2.花色苷对HepG2细胞脂肪酸氧化的影响与对照组相比,100μM Cy-3-g和1mM AICAR能显著促进HepG2细胞脂肪酸氧化(p<0.01),脂肪酸氧化水平为对照组的1.2倍,与AMPK激动剂1mMAICAR处理组相当。
3.花色苷对HepG2细胞CPT-I蛋白表达的影响与对照组相比,1μM、10μM、100μM Cy-3-g能显著促进CPT-I蛋白的表达水平(p<0.001),CPT-I蛋白表达水平分别为对照组的1.7倍、3.7倍和4.2倍,呈明显的剂量-效应关系。与AMPK激动剂AICAR相比,相当于1mM AICAR处理组的43.6%、92.096和104.4%。
4.花色苷对HepG2细胞ACC磷酸化的影响与对照组相比,10gM、100pM Cy-3-g能显著促进ACC的磷酸化(p<0.001),ACC磷酸化分别为对照组的3.1倍和4.2倍,呈明显的剂量-效应关系。与AMPK激动剂AICAR相比,相当于1mM AICAR处理组的57.9%和77.7%。
5.花色苷对HepG2细胞AMPK活化的影响与对照组相比,1μM、10μM、100μM Cy-3-g能显著促进AMPK的活性(p<0.001),AMPK蛋白活性分别为对照组的1.4倍、3.6倍和5.4倍,呈明显的剂量-效应关系。与AMPK激动剂AICAR相比,相当于1mMAICAR处理组的25.1%、64.4%和97.1%。
6.花色苷对HepG2细胞AMPK磷酸化的影响与对照组相比,1μM、10μM、100μM Cy-3-g能使显著促进AMPK蛋白磷酸化(p<0.001),AMPK蛋白磷酸化水平分别为对照组的1.4倍、2.0倍和3.0倍,呈明显的剂量-效应关系。
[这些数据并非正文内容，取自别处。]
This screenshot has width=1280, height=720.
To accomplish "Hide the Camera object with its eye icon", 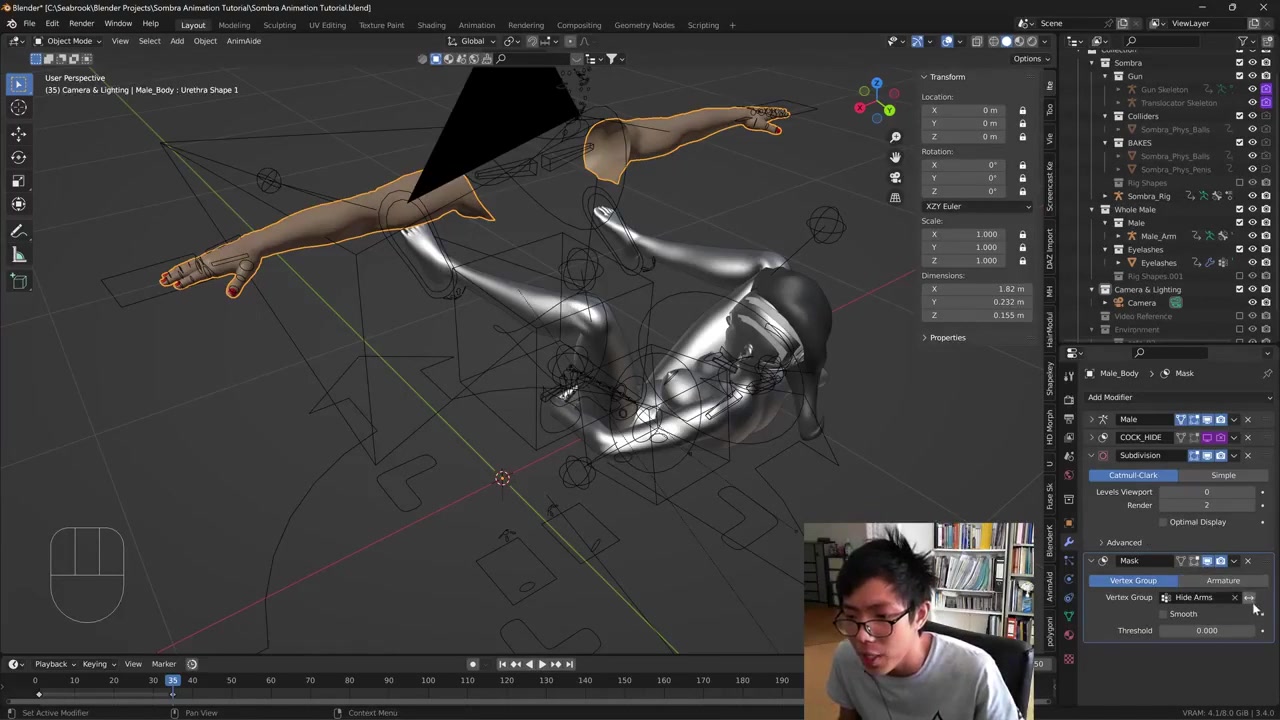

与AMPK激动剂AICAR相比,相当于1mMAICAR处理组的49.4%、69.5%和103.6%。
7.花色苷对HepG2细胞AMPK蛋白的影响与对照组相比,1μM、10μM、100μM Cy-3-g和1mM AICAR对AMPK蛋白表达水平无影响(p>0.05)。
结论:
1.花色苷Cy-3-g可以减少HepG2细胞脂肪积聚;
2.花色苷Cy-3-g减少HepG2细胞脂肪积聚的机制可能与调节HepG2细胞AMPK-ACC-CPT-1信号通路,促进脂肪酸氧化有关。